3月9日の明け方、北東の空に昇ってきたヘール・ボップ彗星。



3月6日から11日にかけて、はくちょう座から、その東にある、
とかげ座の尻尾を横切るかたちで移動した。

3月6日 : はくちょう座と、とかげ座の境界あたり。

データ : (天文薄明開始時)
太陽高度 :−17°40’
地球からの距離 :1.423 a.u.
太陽からの距離 :1.026 a.u.
等級 : −1.1
赤経 : 21h 51m 07.7s
赤緯 : +36°54’04”
方位 : 56°48’
高度 : +17°10’29”
出 : 03:50
子午線通過 : 11:22
入り : 18:54
太陽からの離角 : 46°07’44”
位置角 : +339°10’


3 月9日 : とかげ座1番星から1.5°ほど北西(天頂方向)

データ : (天文薄明開始直後)
太陽高度 : −17°
地球からの距離 : 1.389 a.u.
太陽からの距離 : 1.003 a.u.
等級 : −1.3
赤経 : 22h 13m 00.0s
赤緯 : +39°04’35”
方位 : 54°00’00”
高度 : +16°18’55”
出 : 03:51
子午線通過 : 11:31
入り : 19:11
太陽からの離角 : 46°12’27”
位置角 : +342°28’


3月11日 : とかげ座6番星の3度ほど南東。

データ :(天文薄明開始直後)
太陽高度 : −16°31’
地球からの距離 : 1.369 a.u.
太陽からの距離 : 0.989 a.u.
等級 : −1.4
赤経 : 22h 27m 11.0s
赤緯 : +40°26’32”
方位 : 52°08’06”
高度 : +15°31’55”
出 : 03:53
子午線通過 : 11:38
入り : 19:24
太陽からの離角 : 46°10’51”
位置角 : +344°53’

 



春雨春霞、黄砂に花粉症、天候不順は早春の常。

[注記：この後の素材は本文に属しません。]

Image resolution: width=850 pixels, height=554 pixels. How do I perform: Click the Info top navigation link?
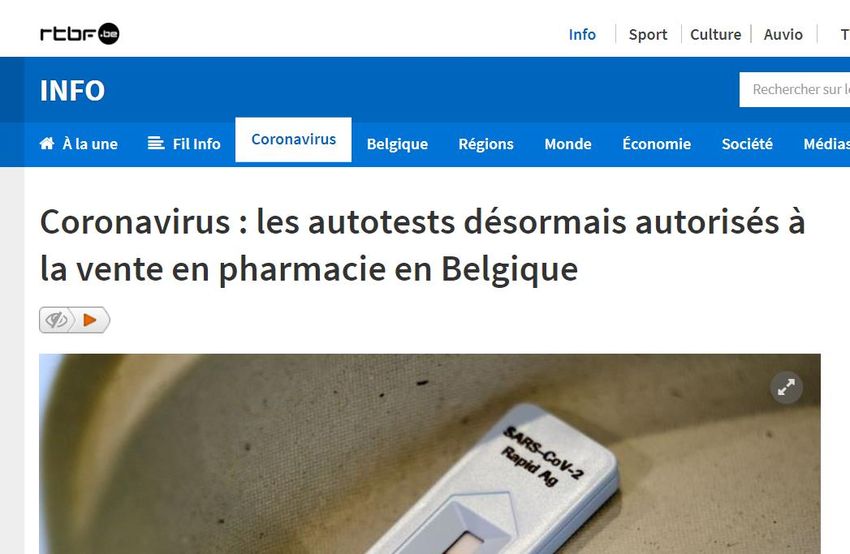coord(582,35)
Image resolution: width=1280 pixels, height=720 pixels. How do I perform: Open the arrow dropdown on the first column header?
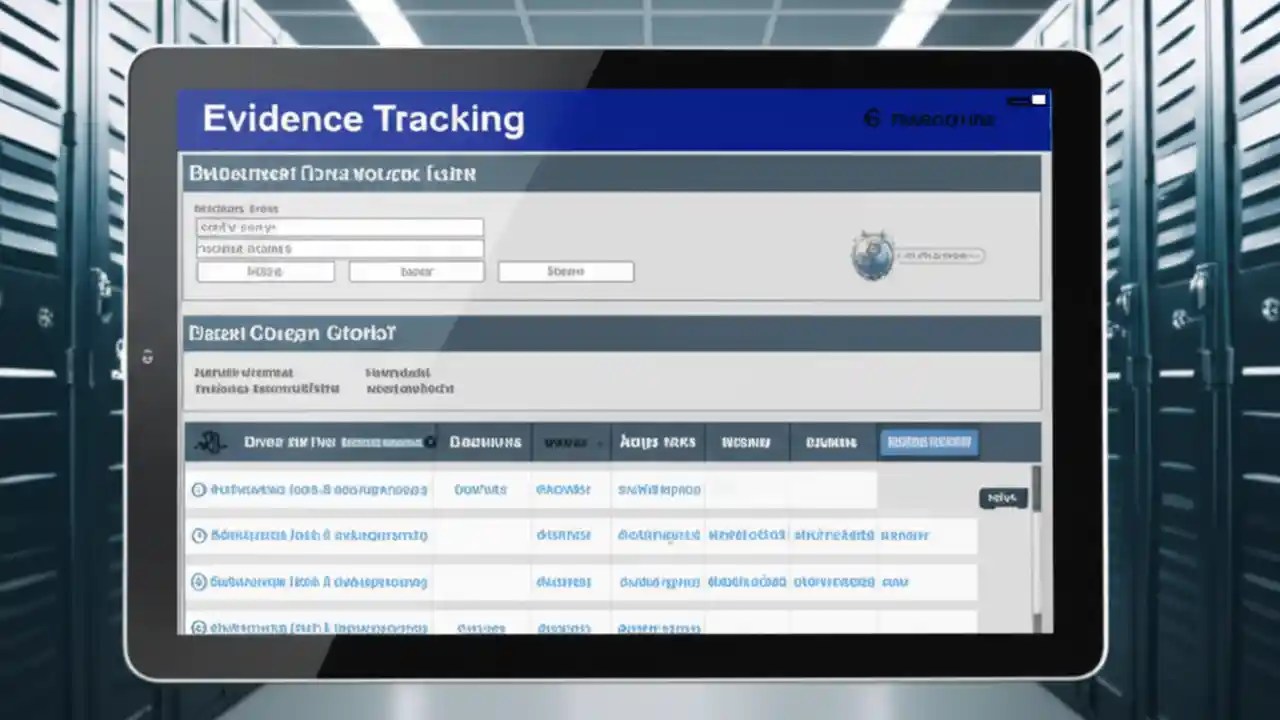pos(430,441)
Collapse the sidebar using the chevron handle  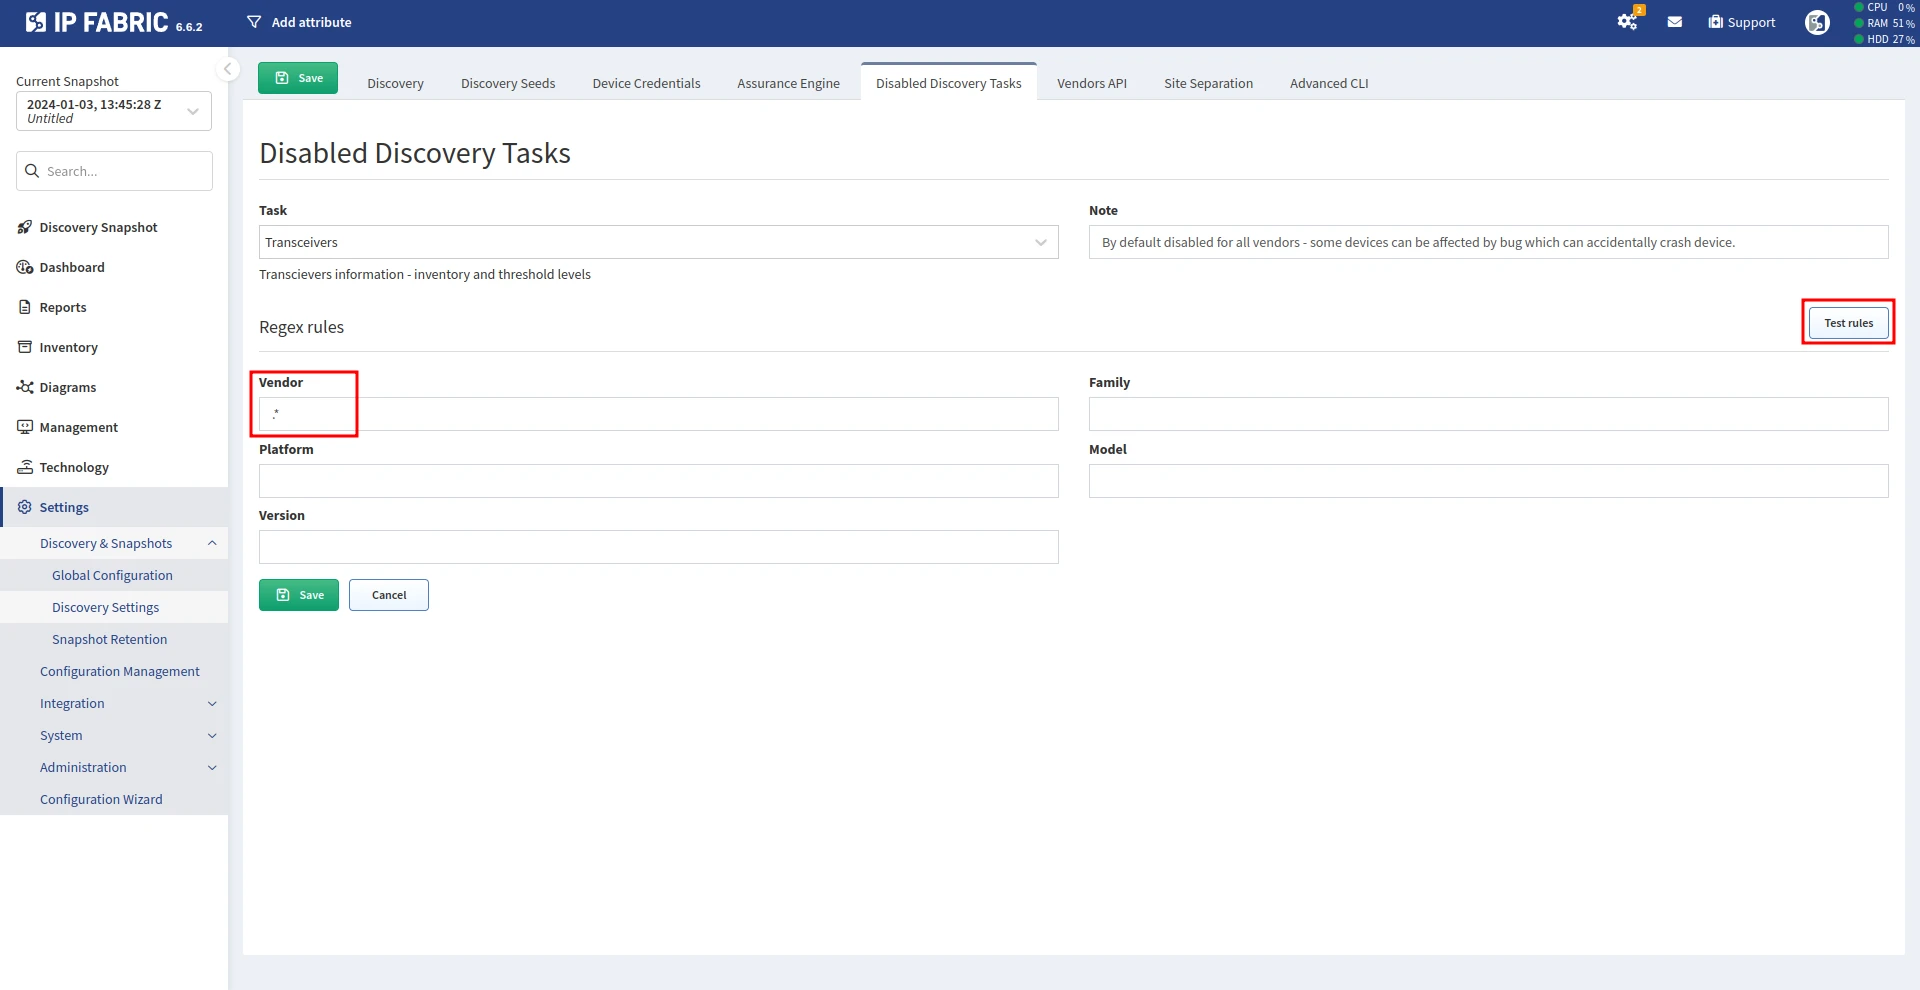[228, 69]
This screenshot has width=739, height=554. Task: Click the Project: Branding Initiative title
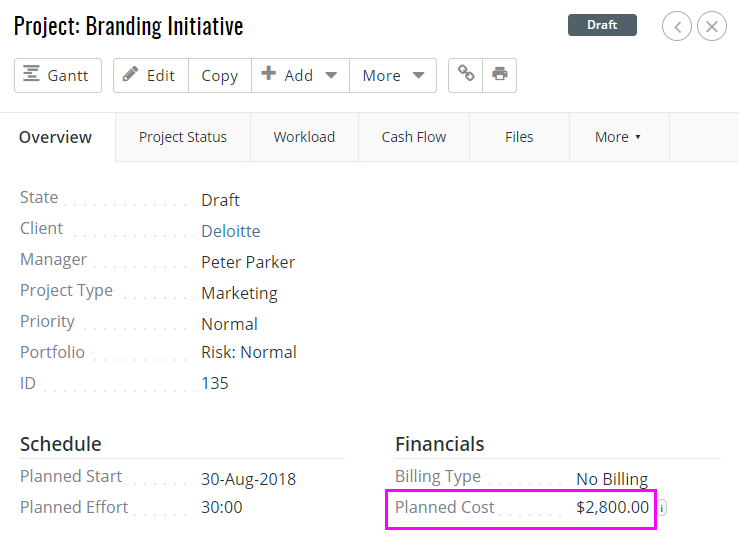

どっちつかずの天候にやきもき。好機中に一度は観ておきたい。観測好機(光度、最接近、天体への接近等)と、悪条件(高度、月明かり、天候等)が交錯して一喜一憂するのもまた、彗星観測の面白いところではある。

3月上旬、たまたま晴れたその日、ヘール・ボップ彗星が絶好の位置に!。天文薄明開始時(東の空が太陽の影響を受け始める時間)の高度が20°前後とまずまずの位置。新月前後で、月明かりの影響は無い。そして肉眼でもはっきりそれと分かる明るさで、ヘール・ボップ彗星が輝いていた。

造化の神の最高傑作に巡り会うに相応しい、なんとも心憎いばかりの演出。望遠鏡の視野に入れる。
「わ〜ッ・・・絶句!」。

数十分後常用薄明開始、明るくなっていく北東の空にフェイドアウトするヘール・ボップ彗星。
また会えるだろうか。周期彗星への登録はまだ無い。